* _ABOUT THIS TASK_
Once you have located the line containing "Right-align the Überschrift text" in the material below, return it exactly along with each line after it through the line containing "Viewport: 840px width, 722px height.".

===== RECORDS FOR THIS TASK =====

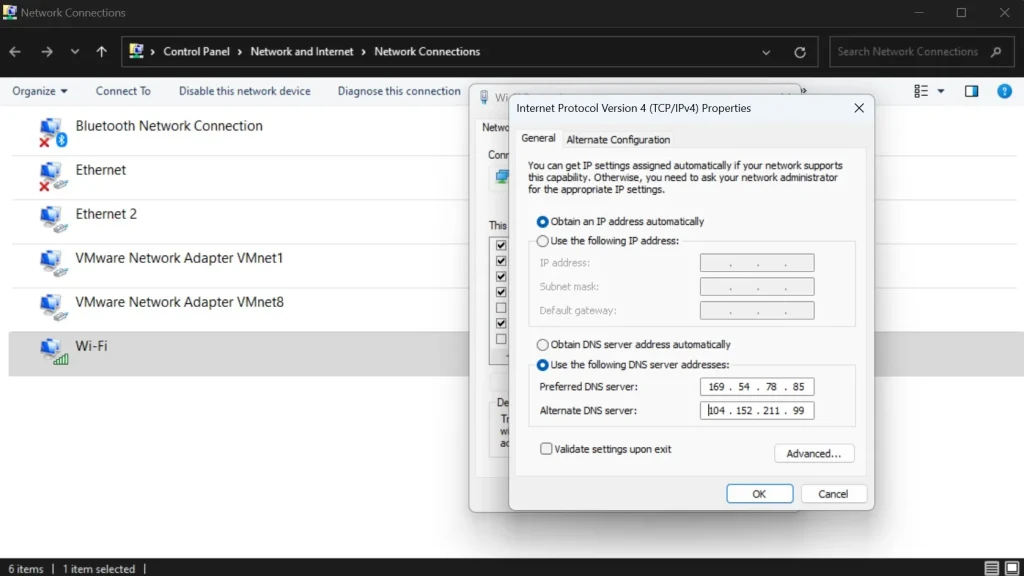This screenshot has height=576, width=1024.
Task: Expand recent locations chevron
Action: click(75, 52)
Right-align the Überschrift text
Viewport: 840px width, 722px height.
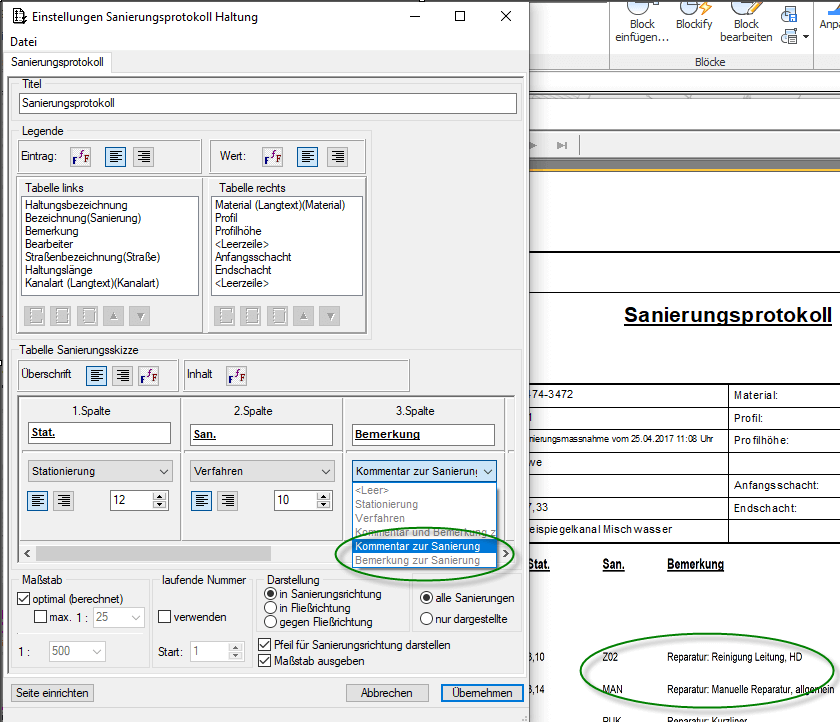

=====
===== RECORDS FOR THIS TASK =====

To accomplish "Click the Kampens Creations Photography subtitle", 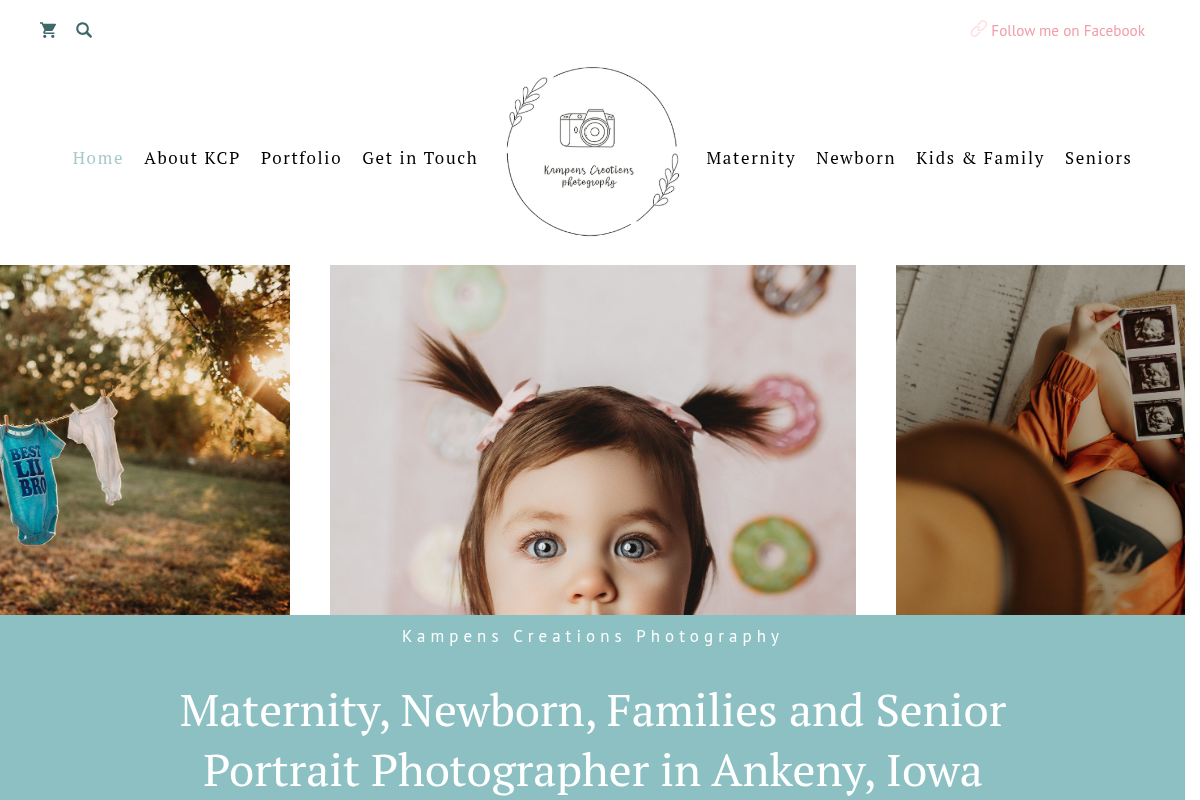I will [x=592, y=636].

=====

* _RESULT OF THIS EXERCISE_
Right-align the Überschrift text
Viewport: 840px width, 722px height.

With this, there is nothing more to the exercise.